■ **Data**:
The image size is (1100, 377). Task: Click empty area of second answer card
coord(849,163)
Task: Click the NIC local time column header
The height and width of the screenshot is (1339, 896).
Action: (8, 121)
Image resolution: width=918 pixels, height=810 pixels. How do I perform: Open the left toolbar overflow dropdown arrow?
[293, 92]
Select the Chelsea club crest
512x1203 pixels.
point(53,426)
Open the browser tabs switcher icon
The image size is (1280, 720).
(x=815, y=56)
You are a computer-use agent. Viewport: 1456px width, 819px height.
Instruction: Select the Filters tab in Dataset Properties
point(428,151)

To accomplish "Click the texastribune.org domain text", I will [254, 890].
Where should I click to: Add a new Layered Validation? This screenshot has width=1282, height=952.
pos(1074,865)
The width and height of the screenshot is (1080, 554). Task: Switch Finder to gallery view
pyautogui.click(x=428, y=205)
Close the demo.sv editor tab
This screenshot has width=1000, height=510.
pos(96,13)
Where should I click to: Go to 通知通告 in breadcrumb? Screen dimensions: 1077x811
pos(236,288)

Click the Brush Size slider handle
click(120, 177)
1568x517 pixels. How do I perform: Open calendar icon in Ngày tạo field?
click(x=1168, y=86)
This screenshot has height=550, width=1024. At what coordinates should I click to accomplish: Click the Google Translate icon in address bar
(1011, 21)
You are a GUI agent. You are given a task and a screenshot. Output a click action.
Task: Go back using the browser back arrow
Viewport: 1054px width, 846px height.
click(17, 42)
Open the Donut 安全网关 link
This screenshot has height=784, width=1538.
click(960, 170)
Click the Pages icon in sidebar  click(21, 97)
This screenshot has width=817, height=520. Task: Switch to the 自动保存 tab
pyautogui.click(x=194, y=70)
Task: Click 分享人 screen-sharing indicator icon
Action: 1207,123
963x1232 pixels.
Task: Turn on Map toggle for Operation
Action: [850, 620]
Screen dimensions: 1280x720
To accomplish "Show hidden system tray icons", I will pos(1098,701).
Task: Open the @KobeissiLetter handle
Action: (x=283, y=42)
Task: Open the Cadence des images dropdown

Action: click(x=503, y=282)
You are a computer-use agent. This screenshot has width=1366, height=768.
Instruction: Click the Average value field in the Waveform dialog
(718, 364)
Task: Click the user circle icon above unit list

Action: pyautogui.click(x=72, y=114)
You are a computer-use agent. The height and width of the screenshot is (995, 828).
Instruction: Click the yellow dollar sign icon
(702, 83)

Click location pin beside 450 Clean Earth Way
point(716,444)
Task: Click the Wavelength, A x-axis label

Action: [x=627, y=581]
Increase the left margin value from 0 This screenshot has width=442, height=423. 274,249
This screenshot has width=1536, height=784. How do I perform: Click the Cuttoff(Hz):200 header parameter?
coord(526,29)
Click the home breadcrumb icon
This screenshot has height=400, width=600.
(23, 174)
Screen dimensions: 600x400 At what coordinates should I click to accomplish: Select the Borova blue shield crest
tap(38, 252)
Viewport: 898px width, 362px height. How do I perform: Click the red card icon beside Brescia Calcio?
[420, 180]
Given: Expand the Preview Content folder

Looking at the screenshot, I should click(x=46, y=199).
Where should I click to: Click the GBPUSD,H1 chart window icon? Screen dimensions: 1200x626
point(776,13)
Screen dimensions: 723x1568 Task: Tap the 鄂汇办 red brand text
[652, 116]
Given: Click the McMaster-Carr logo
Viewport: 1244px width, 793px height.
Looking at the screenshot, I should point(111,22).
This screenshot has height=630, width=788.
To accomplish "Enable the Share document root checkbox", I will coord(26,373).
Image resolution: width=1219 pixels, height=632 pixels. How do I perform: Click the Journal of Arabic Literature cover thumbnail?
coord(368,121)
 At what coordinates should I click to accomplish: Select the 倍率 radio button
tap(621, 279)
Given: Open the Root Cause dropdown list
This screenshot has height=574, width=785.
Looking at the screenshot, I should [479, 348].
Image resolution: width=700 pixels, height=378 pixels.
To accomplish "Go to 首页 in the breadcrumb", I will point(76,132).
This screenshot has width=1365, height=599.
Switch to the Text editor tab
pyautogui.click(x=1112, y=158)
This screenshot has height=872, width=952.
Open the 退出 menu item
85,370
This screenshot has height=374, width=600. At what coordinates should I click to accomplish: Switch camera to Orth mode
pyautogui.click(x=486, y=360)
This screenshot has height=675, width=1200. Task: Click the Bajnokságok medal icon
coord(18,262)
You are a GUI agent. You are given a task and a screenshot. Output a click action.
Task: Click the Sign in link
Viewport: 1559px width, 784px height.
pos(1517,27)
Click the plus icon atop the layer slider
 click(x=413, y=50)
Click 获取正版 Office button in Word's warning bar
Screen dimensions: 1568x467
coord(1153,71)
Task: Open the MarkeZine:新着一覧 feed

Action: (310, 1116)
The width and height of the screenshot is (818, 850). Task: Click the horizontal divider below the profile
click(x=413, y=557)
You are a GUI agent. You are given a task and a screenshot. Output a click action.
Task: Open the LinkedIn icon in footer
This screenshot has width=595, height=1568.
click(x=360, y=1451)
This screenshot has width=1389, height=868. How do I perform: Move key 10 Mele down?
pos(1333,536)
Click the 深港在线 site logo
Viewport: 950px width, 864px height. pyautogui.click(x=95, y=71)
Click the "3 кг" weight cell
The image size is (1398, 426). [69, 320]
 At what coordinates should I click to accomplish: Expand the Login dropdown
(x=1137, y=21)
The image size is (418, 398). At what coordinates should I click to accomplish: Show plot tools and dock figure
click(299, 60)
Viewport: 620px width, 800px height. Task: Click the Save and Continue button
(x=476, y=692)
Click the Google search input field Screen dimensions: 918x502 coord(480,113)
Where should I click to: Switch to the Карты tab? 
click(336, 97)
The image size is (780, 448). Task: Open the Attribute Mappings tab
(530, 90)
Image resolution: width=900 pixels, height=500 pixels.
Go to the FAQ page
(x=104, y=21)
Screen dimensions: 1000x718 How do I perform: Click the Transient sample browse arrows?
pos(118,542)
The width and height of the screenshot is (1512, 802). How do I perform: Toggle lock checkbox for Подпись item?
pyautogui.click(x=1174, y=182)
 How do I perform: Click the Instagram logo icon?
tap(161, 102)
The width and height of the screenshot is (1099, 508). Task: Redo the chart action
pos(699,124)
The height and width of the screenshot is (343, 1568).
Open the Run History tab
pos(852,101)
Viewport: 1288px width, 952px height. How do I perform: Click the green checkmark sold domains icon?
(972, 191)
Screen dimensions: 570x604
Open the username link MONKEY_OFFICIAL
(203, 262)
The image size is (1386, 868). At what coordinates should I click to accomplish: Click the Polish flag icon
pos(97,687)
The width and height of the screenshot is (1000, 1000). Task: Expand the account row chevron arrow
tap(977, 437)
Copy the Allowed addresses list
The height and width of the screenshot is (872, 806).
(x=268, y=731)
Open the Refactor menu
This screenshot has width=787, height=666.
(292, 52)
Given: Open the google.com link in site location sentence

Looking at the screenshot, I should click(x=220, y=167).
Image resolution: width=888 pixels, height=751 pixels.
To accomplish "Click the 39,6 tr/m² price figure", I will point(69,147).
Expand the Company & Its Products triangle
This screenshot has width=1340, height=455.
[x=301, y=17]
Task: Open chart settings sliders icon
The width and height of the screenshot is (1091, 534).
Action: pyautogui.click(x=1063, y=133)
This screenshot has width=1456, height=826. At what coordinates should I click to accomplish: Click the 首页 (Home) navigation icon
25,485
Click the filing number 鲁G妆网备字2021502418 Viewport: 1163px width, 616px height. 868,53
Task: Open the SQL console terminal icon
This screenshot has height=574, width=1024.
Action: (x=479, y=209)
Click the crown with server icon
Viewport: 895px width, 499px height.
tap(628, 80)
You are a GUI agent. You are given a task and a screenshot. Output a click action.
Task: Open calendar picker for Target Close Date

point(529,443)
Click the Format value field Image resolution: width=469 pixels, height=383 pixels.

■ **What needs to be done**: Write down again, exactly as given, only the lines above that fall from the line with "Task: Go back using the browser back arrow" to the line with "You are a computer-use agent. This", inclusive.

■ **Exercise solution**:
Task: Go back using the browser back arrow
Viewport: 1054px width, 846px height.
click(17, 42)
Open the Donut 安全网关 link
This screenshot has height=784, width=1538.
click(960, 170)
Click the Pages icon in sidebar  click(21, 97)
This screenshot has width=817, height=520. Task: Switch to the 自动保存 tab
pyautogui.click(x=194, y=70)
Task: Click 分享人 screen-sharing indicator icon
Action: 1207,123
963x1232 pixels.
Task: Turn on Map toggle for Operation
Action: [850, 620]
Screen dimensions: 1280x720
To accomplish "Show hidden system tray icons", I will pos(1098,701).
Task: Open the @KobeissiLetter handle
Action: (x=283, y=42)
Task: Open the Cadence des images dropdown

Action: click(x=503, y=282)
You are a computer-use agent. This screenshot has width=1366, height=768.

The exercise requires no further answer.